**What the task requires**
Below are the entries; return every line among them that holds the word "folder".

Saved data entries:
****************
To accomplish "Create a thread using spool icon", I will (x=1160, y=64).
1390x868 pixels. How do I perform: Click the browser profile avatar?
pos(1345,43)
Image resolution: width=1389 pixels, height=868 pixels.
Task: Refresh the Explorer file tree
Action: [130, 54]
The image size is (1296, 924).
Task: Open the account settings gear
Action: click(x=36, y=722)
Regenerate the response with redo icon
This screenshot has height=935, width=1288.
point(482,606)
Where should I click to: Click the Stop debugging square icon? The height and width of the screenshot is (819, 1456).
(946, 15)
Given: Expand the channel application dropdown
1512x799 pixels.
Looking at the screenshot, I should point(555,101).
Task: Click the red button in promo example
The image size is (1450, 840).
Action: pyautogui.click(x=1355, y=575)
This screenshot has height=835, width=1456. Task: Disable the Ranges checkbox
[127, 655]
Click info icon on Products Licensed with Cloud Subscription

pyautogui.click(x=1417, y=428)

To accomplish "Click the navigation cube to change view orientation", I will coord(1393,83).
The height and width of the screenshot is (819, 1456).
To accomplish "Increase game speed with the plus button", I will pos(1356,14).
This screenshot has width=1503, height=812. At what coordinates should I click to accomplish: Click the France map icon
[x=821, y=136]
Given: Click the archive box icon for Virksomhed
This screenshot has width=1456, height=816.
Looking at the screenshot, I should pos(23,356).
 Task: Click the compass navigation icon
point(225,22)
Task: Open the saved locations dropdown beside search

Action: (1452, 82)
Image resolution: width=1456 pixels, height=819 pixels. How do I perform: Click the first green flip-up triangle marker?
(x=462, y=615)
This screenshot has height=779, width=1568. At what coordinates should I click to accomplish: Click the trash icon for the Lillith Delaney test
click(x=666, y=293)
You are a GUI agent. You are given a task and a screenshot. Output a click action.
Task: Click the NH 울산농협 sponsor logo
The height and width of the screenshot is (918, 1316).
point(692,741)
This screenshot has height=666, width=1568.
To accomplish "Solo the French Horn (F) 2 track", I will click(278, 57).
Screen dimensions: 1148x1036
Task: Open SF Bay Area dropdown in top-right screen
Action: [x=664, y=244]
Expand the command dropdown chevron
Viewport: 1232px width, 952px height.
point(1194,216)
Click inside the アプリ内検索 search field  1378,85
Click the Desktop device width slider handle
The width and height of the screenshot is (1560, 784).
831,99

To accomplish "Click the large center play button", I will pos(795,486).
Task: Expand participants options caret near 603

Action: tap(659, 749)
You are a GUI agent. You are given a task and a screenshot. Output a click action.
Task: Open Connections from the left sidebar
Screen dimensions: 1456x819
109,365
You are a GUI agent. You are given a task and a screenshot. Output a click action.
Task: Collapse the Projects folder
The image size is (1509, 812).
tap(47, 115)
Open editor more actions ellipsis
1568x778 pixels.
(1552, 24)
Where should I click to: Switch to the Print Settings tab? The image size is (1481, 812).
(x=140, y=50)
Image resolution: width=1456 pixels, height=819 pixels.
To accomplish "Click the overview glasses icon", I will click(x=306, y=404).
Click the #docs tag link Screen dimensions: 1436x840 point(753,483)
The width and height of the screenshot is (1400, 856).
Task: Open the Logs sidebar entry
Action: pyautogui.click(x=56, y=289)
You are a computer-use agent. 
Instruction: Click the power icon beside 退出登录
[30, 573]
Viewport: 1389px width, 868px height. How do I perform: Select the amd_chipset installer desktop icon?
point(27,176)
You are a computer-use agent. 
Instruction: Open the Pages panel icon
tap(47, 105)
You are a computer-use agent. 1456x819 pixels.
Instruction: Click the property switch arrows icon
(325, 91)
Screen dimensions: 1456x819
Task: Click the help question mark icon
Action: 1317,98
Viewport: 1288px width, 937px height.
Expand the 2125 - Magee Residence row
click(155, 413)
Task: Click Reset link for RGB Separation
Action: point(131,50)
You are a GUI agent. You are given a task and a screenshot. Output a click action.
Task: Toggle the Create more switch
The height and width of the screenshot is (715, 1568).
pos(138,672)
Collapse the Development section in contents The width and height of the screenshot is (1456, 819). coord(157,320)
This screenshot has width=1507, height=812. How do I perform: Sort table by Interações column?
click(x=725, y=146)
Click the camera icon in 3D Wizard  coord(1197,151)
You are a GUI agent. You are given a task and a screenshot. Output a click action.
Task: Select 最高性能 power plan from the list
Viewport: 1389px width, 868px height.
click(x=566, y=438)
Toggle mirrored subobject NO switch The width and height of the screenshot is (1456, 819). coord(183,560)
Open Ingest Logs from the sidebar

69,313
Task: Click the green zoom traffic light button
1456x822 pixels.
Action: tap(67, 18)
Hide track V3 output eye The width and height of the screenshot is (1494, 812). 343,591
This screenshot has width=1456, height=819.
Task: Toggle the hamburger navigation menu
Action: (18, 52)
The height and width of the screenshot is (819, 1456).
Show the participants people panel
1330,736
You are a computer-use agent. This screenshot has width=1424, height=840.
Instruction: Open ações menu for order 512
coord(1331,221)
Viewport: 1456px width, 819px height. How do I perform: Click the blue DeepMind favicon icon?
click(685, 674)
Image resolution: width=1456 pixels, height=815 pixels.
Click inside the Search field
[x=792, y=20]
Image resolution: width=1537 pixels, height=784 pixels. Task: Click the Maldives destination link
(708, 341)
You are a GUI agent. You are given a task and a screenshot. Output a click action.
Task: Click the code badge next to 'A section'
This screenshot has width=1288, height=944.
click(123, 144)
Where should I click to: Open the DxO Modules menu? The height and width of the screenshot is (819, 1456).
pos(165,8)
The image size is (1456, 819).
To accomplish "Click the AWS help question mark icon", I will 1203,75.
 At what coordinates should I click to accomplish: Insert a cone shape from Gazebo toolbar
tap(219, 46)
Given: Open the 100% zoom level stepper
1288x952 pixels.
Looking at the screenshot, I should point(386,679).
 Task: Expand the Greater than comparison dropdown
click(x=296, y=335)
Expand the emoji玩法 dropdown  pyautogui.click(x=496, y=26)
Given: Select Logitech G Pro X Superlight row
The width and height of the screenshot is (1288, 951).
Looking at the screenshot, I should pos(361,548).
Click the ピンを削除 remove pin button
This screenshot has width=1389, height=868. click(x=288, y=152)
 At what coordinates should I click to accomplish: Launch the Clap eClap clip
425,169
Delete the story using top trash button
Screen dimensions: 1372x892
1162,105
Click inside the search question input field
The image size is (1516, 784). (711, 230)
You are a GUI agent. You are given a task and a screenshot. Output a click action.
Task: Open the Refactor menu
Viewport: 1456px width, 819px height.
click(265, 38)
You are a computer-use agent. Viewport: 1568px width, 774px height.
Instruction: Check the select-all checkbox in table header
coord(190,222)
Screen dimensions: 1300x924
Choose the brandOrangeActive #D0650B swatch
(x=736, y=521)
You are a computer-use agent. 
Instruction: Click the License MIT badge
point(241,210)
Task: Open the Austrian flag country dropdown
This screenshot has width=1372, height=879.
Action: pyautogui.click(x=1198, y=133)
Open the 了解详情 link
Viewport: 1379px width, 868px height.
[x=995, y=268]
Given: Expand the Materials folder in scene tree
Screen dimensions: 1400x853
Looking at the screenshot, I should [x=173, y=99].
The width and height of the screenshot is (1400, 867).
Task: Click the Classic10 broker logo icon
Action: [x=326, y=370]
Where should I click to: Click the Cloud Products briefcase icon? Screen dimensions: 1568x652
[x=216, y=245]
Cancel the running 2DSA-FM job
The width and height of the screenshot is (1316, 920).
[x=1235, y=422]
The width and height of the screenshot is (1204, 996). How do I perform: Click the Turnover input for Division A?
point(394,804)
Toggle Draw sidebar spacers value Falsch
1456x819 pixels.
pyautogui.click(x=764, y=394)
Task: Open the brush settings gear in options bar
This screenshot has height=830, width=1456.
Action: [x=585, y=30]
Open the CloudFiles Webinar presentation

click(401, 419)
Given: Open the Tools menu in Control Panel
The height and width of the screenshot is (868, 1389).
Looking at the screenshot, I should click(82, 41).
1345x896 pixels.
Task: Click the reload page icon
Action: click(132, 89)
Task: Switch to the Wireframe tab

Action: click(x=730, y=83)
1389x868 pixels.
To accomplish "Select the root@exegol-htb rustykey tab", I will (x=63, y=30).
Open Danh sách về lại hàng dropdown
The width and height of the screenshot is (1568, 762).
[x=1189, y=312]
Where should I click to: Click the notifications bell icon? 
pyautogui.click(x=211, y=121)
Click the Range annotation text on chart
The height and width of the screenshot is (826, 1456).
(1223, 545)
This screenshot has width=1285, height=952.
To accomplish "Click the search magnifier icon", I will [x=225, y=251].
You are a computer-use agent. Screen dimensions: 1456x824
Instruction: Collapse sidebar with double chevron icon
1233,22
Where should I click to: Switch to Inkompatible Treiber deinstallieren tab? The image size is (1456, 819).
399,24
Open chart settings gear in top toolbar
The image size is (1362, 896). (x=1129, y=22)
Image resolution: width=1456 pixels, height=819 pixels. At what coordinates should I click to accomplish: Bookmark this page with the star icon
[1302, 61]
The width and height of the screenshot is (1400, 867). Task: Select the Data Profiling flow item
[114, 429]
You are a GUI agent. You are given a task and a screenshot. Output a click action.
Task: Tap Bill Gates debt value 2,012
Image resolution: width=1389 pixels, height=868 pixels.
****************
**Problem solution**
Task: Collapse the Projects folder
Given: Expand the Materials folder in scene tree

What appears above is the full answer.